Crypto fund Variant raises $450 million to invest in DeFi and Web3 projects

Crypto markets are down, dampening the industry, but that’s not stopping venture capital firm Variant, which announced Thursday that it has raised $450 million in two funds aimed at Web3 and decentralized finance startups.

Variant is a crypto-focused early-stage investment fund founded by Andreessen Horowitz veterans who have backed well-known Web3 and crypto projects, including decentralized crypto exchange Uniswap, decentralized non-fungible token marketplace Magic Eden, and Ethereum scaling project Polygon, among others.

The money is part of Variant Fund III, which is intended to “invest in the builders of the user-owned web,” Variant partners Li Jin, Spencer Noon and Jesse Walden wrote in the announcement.

The fund is split into two parts: a seed fund of $150 million designed to help startups and the remaining $300 million for an opportunity fund for projects within Variant’s own portfolio that have proven their value.

“What we have learned in recent years has reinforced our thesis that user-owned networks are growing larger and faster than their traditional centralized counterparts, with more favorable financial terms for users,” the partners wrote. “Beyond that, it has also shown that ownership is a vast design space, with diverse experiences ranging from participation in a community to financial exposure to governance.”

The fund will specifically target DeFi projects, blockchain computing, consumer-oriented Web3 projects and new forms of ownership such as non-fungible tokens.

Web3 is the name computer experts gave to the next evolution of the World Wide Web, also known as the decentralized web, which allows financial transactions to be done peer-to-peer via blockchain technology. These transactions are governed by smart contracts that execute trades without the need for intermediaries or centralized institutions, thereby allowing developers to create software that allows communities to control their own resources.

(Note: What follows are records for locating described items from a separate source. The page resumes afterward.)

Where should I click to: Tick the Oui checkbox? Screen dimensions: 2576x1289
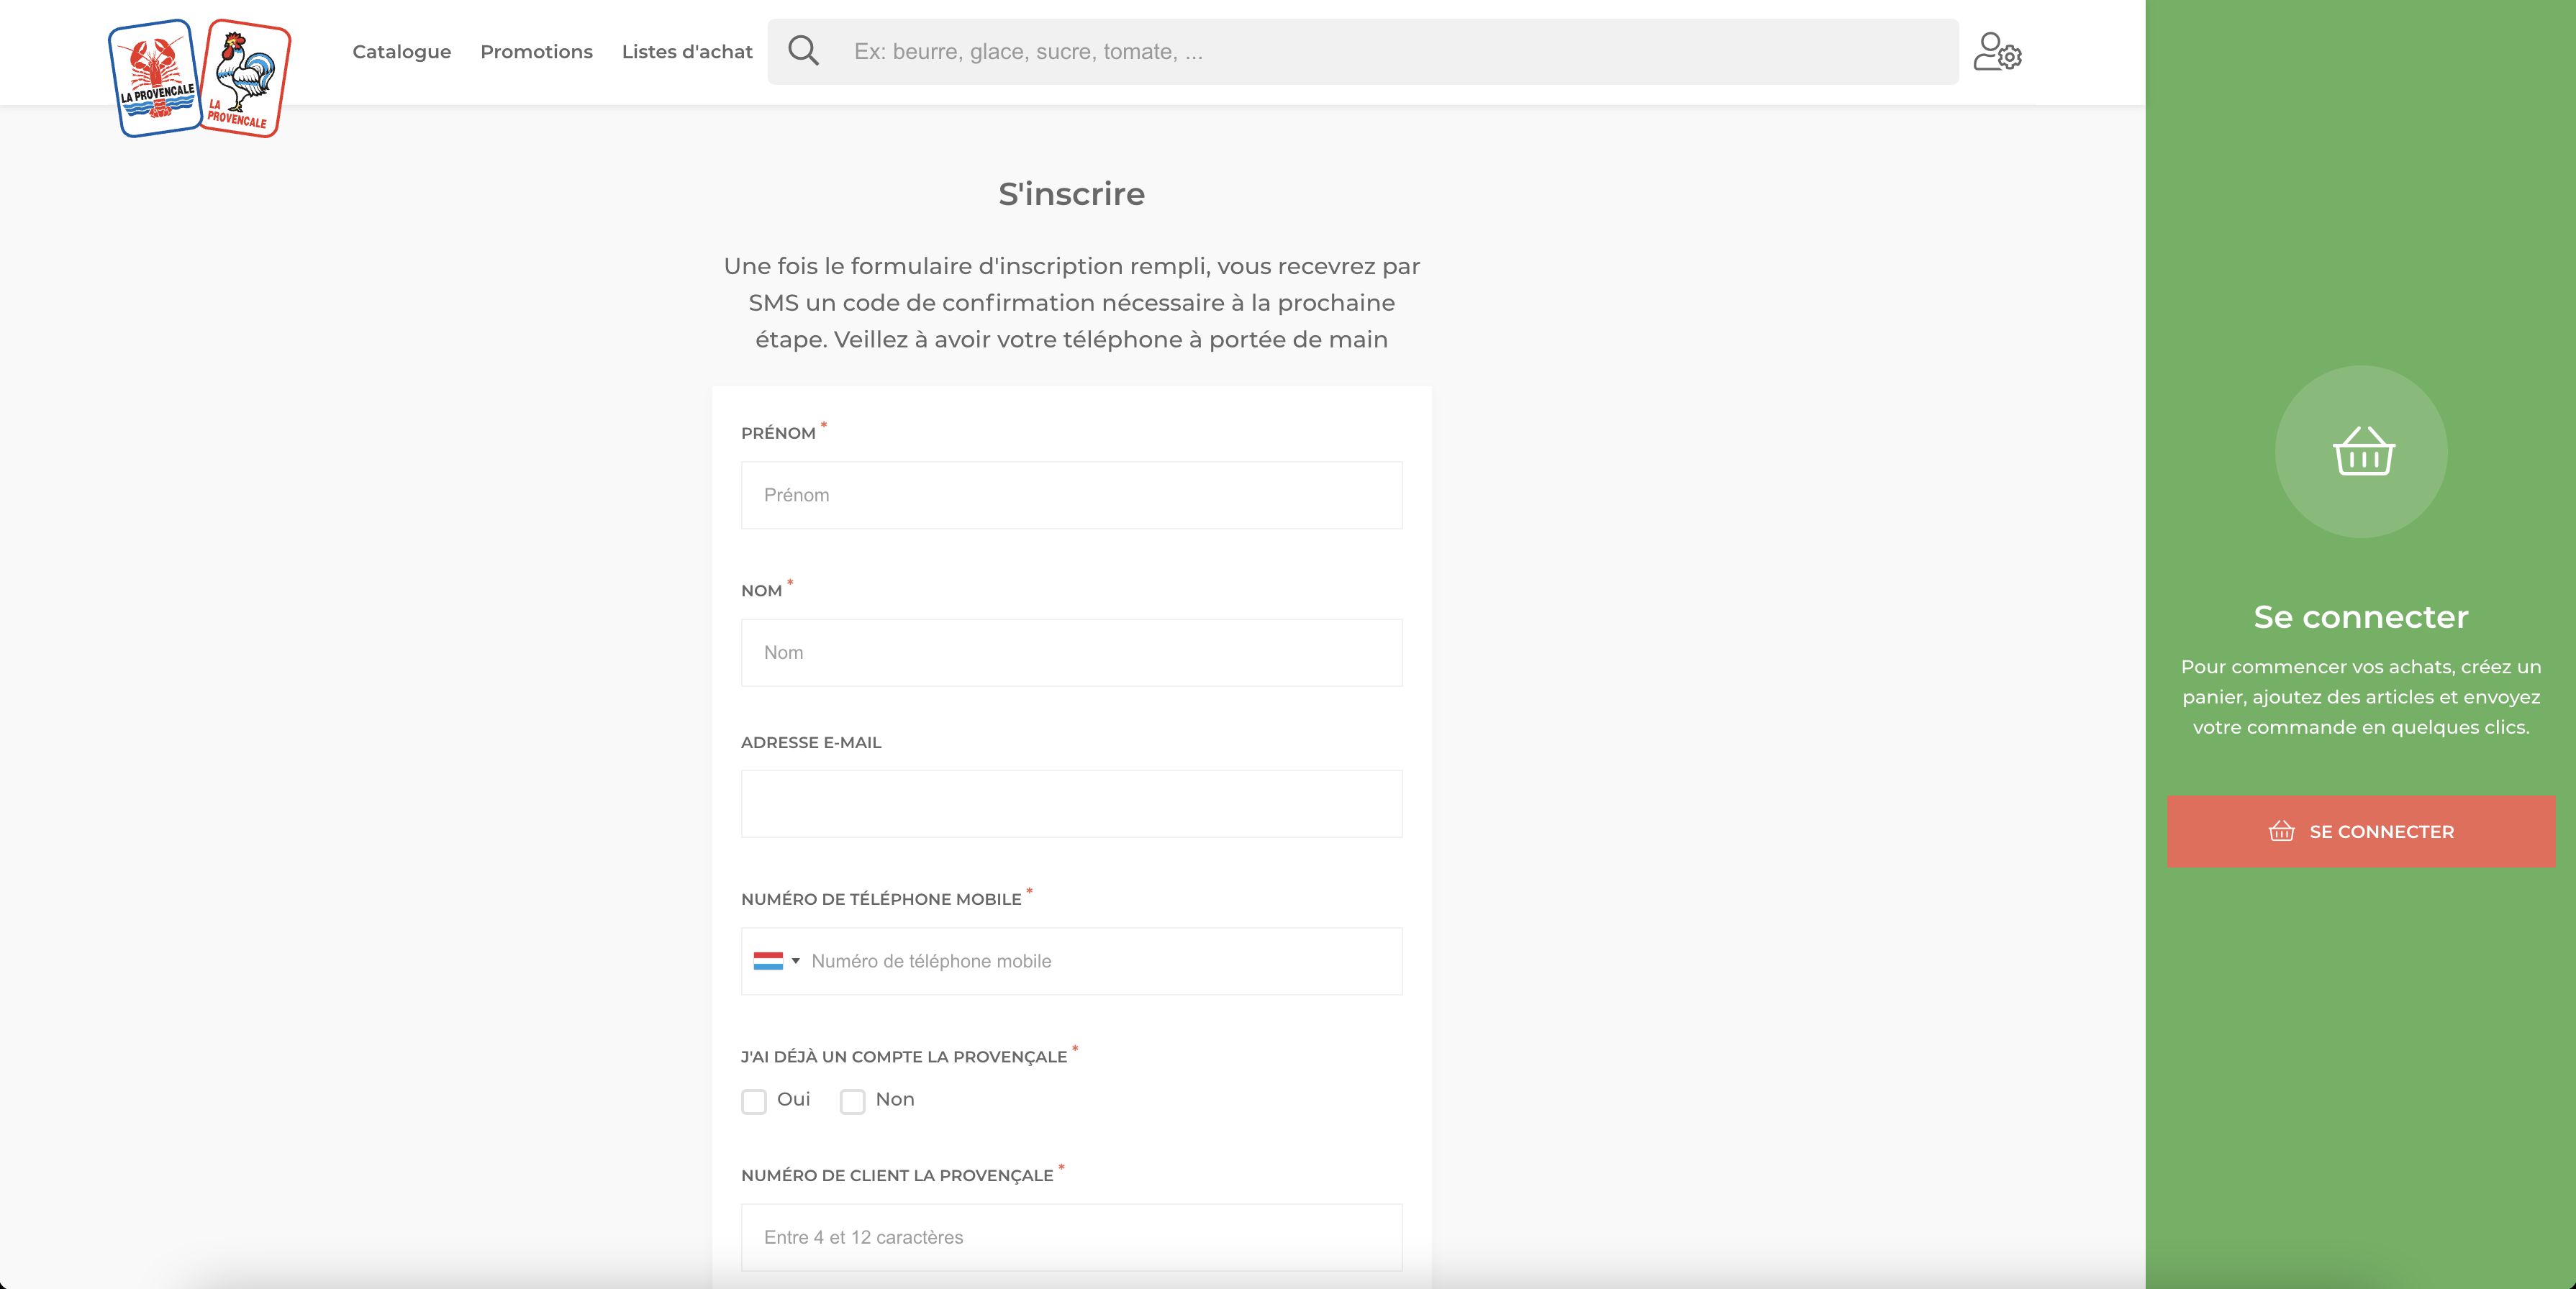tap(754, 1101)
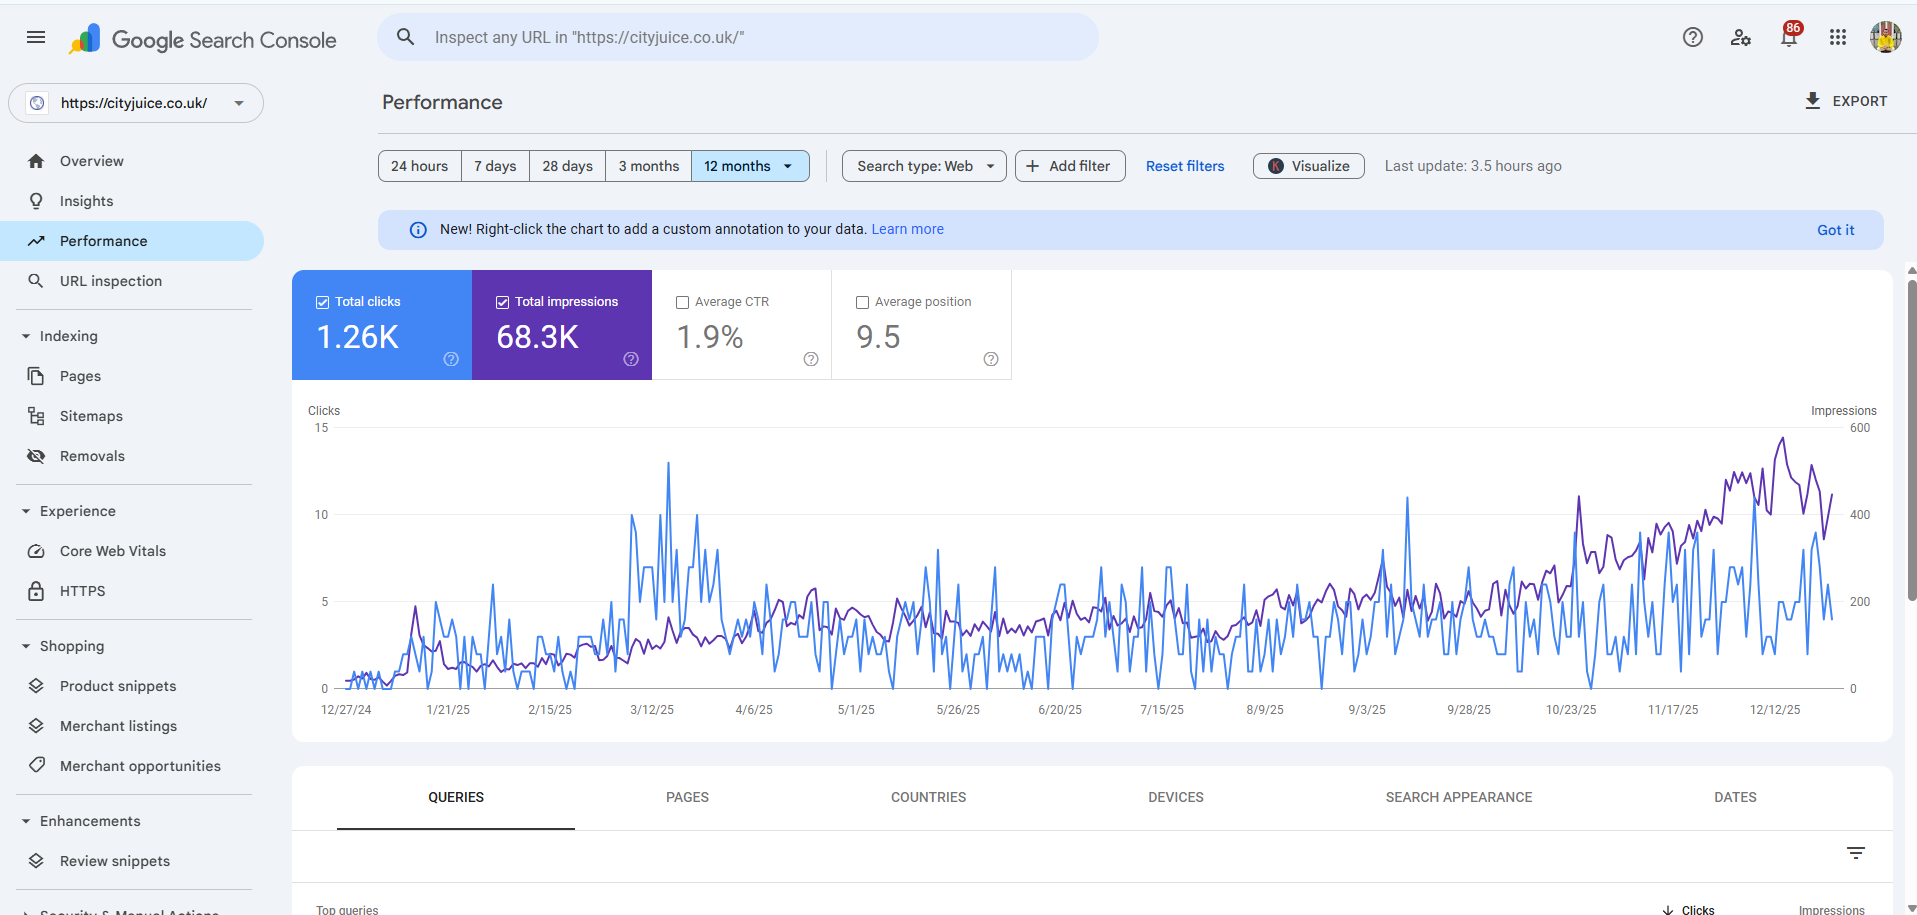Viewport: 1917px width, 915px height.
Task: Collapse the Indexing sidebar section
Action: 26,336
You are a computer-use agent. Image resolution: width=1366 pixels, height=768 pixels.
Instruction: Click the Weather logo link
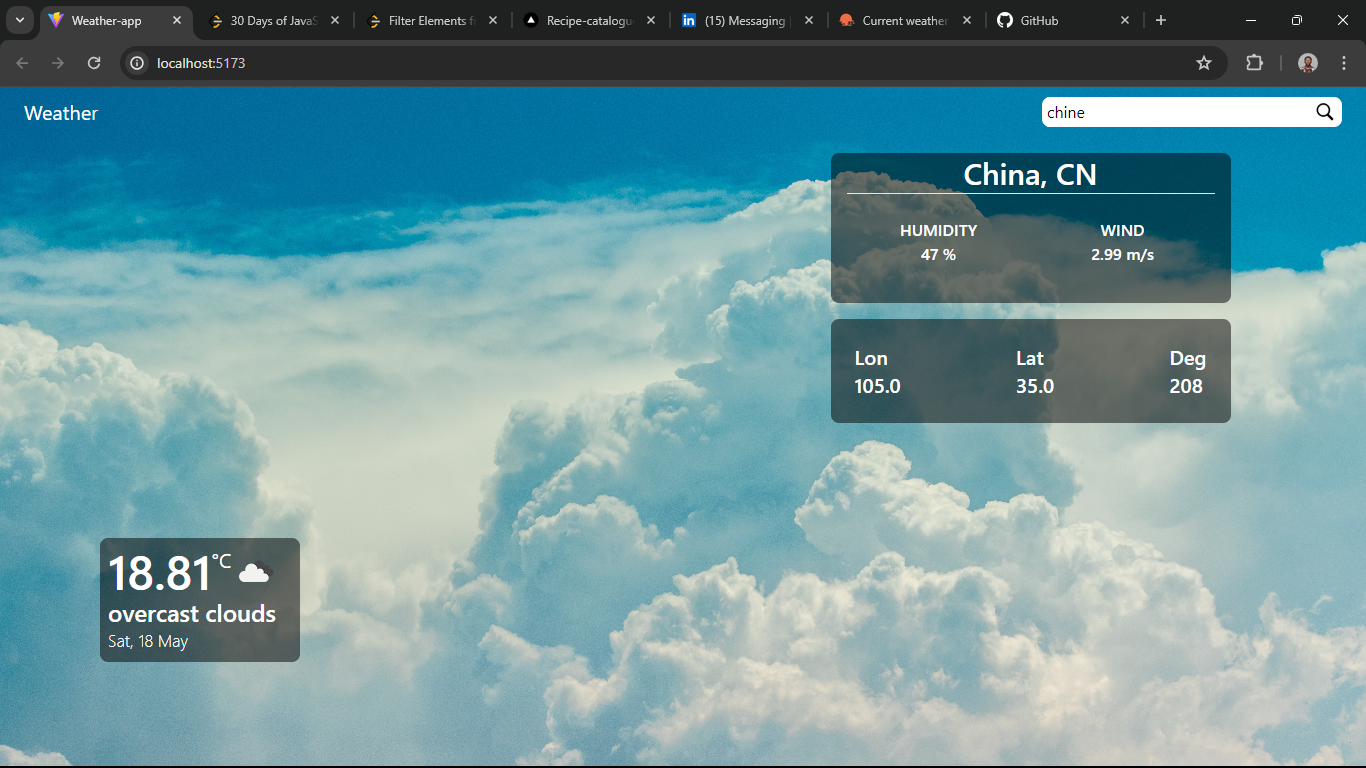click(x=61, y=113)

This is the basic philosophy behind DeFi, or decentralized finance, which uses blockchain technology to create crypto-token economies. These economies have been used to reproduce decentralized versions of traditional finance, including exchanges for securities trading, interest generation, lending, and more, all using crypto-assets.

Web3 has also led to allowing the virtual ownership of digital assets through non-fungible tokens, something Jin said Fortune Variant is also focused on. Although most NFTs have been digital collectibles and artwork, they can also represent items in video games, music, video, documents, concert tickets, and other virtual consumer goods.

“Web2 was digital feudalism, and Web3 is digital capitalism,” she said. “Web3 is a paradigm shift, in that it introduces capitalism to the internet. It introduces the possibility for people to actually own capital and become capital owners of their own production.”

Using NFTs, it is possible to incentivize users by giving them ownership of assets in an ecosystem, such as game items, collectibles, or their avatars in virtual worlds. Token models can also be used as part of loyalty systems that can allow users to trade them not only for goods on a platform, but to exchange them on external markets for money, making the tokens valuable to earn. According to Jin, these new use cases combine multiple social and economic systems in ways not possible in older systems.

Variant raised $22.5 million and $110 million in the previous two funds.

The partners said the small size of the funds is deliberate: It is intended to allow the firm to remain close to its portfolio companies and guide them. They added that the next three to five years will be critical for the crypto and Web3 industries, and what happens now will determine the future.